Friday, 25 March 2011

The Wear-side Worm of Washington

A cautionary tale!

Lord John Lambton didn't go to Church on that particular Sunday - he went fishing instead.   A mysterious man met him on the riverbank and warned him of the catastrophic consequences of his sinful sojourn by the silvery stream.   He caught no fish, which presumably served him right; all that hung on his hook was a small black slimy worm - which, disappointedly, he threw down a well.

He then went off to the Crusades as a penance for his piscatorial parenthesis.  In his absence the worm grew to an enormous size, terrorised the denizens of the Durham countryside and gobbled cattle and sheep for daily snacks.   The worm was so huge that it could curl round a hill three times. 
[Worm Hill, Fatfield, Co. Durham] It was at the foot of the hill where Lord John has dispatched the infant worm down the well.
On return from the Crusades he considered it his duty to destroy the obnoxious slithering beast which, meanwhile, had only been pacified by eating the Lord John's father out of house and home and into bankruptcy. After taking advice from a witch (which witch is unclear) the errant Lord was able to chop the worm into chunks - but, in doing so, brought upon himself and his family a tragic and long-lasting curse.
It is from the strangely inventive mind of Mr Peter Huntley...
...one-time transport consultant and now GM of Go Northeast, that a huge range of route branding has emanated.  This is but a small selection.
Service 71 from Chester-le-Street to Sunderland is the "Lambton Worm" complete with a more friendly picture of the said non-arthropod invertebrate.
In 1867, a song commemorating the legend was composed.  It is in a Durham dialect and thus almost incomprehensible.  Our reader is invited to un-mangle the final stanza.
Peter Huntley's choice of name for the service 71 gives some cause for concern, however, because ...
... it doesn't go via Lambton!   The modern Lambton is a suburb of Washington new town - whereas the "Worm" (aka service 71) does pass close to the older New Lambton, near Houghton-le-Spring. Lambton Castle is further north and nearer to the new, but not "New", Lambton. Heeeeelp!

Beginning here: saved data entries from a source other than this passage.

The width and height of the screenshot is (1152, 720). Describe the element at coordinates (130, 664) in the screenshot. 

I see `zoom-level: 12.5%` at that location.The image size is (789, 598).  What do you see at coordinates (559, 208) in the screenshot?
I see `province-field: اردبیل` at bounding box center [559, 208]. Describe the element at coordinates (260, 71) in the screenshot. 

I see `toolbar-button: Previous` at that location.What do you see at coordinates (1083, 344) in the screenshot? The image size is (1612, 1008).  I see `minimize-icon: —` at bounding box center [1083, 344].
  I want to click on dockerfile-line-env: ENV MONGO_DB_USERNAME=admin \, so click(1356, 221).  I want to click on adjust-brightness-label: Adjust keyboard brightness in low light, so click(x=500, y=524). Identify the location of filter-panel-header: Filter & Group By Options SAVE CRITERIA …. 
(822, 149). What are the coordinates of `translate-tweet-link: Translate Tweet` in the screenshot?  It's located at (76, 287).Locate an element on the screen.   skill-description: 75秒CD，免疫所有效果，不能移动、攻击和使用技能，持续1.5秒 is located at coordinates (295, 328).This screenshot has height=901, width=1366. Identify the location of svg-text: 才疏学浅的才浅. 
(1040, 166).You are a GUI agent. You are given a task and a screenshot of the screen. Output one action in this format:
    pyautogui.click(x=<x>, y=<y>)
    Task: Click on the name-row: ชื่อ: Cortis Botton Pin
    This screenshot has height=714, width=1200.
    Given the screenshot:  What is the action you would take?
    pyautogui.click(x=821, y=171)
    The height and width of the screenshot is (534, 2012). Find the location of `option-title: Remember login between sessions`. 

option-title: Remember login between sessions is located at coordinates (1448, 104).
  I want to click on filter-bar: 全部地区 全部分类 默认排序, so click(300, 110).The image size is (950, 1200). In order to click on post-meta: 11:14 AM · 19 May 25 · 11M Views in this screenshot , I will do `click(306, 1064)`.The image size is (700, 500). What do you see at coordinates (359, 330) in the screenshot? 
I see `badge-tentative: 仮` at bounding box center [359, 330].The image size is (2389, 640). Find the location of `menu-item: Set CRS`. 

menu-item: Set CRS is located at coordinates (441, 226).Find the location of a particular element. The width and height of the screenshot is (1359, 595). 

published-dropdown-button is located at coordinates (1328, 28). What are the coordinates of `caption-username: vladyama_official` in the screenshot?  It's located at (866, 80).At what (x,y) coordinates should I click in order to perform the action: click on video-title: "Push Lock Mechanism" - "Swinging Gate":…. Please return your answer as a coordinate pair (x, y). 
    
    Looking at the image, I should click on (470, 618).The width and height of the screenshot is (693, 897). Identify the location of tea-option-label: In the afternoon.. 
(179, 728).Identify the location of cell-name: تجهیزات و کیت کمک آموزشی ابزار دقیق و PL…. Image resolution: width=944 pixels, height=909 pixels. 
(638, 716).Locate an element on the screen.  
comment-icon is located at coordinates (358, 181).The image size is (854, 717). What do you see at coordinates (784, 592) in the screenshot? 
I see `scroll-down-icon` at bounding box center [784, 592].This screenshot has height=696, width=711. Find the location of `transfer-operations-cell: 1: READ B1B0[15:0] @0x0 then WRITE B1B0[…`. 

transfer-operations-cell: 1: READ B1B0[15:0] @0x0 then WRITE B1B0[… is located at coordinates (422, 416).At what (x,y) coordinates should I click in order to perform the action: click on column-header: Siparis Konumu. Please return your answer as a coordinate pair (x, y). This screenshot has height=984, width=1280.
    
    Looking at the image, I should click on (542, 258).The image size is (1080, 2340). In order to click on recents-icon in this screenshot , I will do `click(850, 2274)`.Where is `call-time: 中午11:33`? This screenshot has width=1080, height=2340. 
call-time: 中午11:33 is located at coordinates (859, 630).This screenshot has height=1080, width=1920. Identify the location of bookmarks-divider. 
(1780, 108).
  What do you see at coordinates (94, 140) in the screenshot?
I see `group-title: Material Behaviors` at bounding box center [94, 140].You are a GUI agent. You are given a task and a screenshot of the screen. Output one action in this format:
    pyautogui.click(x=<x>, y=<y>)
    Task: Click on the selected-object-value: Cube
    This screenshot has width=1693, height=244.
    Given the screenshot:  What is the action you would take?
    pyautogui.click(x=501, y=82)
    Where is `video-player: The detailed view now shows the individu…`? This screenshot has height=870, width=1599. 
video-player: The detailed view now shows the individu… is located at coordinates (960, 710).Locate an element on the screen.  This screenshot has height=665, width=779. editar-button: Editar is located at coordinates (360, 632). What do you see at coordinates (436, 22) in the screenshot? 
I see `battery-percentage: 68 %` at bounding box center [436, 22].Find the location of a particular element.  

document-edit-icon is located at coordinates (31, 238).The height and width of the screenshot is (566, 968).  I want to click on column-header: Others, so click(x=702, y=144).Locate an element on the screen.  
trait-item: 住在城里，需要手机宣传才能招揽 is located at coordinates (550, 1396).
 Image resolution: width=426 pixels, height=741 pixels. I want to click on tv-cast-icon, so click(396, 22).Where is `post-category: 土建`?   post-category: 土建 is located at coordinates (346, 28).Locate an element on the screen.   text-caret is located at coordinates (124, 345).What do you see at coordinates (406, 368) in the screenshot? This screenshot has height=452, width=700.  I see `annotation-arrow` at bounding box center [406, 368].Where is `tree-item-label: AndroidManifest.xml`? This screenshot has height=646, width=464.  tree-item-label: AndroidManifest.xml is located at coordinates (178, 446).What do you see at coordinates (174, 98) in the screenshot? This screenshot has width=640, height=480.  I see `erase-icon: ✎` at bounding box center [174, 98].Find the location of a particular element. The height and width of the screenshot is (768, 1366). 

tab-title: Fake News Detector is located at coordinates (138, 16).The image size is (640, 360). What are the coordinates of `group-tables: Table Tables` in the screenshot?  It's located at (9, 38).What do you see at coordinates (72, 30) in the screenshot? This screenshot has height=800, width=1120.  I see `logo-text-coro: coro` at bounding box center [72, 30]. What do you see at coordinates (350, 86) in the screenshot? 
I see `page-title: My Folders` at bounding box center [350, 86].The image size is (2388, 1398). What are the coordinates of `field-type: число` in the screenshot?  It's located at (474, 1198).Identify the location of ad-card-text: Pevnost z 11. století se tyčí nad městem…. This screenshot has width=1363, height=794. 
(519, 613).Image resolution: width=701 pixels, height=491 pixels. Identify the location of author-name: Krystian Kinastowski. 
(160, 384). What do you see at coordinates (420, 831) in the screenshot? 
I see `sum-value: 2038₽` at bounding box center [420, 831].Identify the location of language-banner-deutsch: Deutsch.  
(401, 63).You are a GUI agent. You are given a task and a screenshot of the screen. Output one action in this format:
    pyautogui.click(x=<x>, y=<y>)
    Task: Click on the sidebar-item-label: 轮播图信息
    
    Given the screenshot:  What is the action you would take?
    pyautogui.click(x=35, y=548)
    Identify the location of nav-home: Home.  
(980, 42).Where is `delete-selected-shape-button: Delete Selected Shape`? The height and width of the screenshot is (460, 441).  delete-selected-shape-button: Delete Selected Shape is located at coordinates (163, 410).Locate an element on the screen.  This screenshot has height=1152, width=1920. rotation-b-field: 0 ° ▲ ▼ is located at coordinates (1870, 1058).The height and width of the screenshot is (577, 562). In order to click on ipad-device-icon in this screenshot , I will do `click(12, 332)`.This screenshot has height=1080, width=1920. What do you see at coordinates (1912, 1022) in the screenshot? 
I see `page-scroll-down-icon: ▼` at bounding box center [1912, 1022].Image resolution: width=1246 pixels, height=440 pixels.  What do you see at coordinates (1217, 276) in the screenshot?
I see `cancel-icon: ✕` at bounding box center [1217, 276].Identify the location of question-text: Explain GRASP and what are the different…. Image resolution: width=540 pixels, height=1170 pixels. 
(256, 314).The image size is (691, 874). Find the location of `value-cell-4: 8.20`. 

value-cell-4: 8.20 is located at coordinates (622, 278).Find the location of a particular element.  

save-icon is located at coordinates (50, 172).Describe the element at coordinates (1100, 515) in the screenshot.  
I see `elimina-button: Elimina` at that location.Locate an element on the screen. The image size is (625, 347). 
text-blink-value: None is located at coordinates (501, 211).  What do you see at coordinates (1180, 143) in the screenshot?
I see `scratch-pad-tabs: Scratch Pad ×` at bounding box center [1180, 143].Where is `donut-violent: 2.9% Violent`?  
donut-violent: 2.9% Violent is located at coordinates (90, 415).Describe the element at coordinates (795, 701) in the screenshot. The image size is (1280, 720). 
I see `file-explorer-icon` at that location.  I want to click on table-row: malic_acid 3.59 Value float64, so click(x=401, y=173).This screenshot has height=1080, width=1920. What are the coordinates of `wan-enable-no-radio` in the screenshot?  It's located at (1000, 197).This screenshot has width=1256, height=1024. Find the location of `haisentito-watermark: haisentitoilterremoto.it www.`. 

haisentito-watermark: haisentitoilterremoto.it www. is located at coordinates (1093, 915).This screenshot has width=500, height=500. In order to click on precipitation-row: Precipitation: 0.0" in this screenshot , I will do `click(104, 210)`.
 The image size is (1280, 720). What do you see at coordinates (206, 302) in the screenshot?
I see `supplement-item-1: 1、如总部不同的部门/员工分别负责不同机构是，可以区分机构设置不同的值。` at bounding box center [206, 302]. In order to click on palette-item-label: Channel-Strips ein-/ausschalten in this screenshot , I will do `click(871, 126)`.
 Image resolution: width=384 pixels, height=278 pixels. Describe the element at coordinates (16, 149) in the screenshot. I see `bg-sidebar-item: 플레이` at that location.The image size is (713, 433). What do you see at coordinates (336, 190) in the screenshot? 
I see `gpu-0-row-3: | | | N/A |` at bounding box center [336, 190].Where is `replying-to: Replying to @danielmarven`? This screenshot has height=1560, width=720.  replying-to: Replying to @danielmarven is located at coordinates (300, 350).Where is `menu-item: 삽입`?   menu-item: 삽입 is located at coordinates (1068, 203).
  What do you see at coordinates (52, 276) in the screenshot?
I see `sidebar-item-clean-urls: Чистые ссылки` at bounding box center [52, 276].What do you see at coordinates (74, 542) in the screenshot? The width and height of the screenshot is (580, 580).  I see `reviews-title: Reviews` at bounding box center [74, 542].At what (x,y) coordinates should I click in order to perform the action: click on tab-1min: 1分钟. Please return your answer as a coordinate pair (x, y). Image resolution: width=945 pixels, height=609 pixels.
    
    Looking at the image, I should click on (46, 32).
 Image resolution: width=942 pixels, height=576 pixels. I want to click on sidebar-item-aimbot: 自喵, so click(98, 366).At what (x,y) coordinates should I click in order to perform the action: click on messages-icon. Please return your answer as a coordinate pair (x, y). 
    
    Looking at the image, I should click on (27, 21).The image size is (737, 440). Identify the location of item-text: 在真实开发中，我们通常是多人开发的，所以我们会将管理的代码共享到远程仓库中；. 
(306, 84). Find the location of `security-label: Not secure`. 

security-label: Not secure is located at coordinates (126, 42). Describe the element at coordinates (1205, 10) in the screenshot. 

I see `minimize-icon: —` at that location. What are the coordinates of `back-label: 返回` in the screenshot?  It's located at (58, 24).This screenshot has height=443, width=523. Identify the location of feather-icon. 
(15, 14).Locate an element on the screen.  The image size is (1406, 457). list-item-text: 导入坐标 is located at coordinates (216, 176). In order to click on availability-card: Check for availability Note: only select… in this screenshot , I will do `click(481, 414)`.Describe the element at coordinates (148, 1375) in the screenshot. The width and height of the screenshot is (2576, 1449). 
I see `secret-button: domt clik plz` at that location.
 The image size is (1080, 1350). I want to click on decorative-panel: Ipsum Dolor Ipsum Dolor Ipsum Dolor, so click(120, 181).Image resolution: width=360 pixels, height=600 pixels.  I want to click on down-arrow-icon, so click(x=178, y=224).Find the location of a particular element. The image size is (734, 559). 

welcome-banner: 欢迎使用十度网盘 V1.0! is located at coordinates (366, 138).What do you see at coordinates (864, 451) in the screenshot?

More on the location of Lambtons later in a future blog.   Certainly the 71 does travel through land once owned by the Lords Lambton, and once prowled upon by the eponymous and mythical worm.

fbb is uncertain about the long-term commercial value of "silly names" for bus services. BUT, if you must have a silly name, make it REALLY silly.  Indubitably that's "The Lambton Worm"!   Not at all sure where the flames come from as Mr Worm lived in the river Wear ... steam, possibly; bad breath, certainly; fire, unlikely.
A year or so ago, fbb was treated to a handsome meal at a pub in Sunderland; you've guessed it - 'twas "The Lambton Worm".   Worm Pizza was NOT on the menu - shame.   Macaroni cheese, anyone?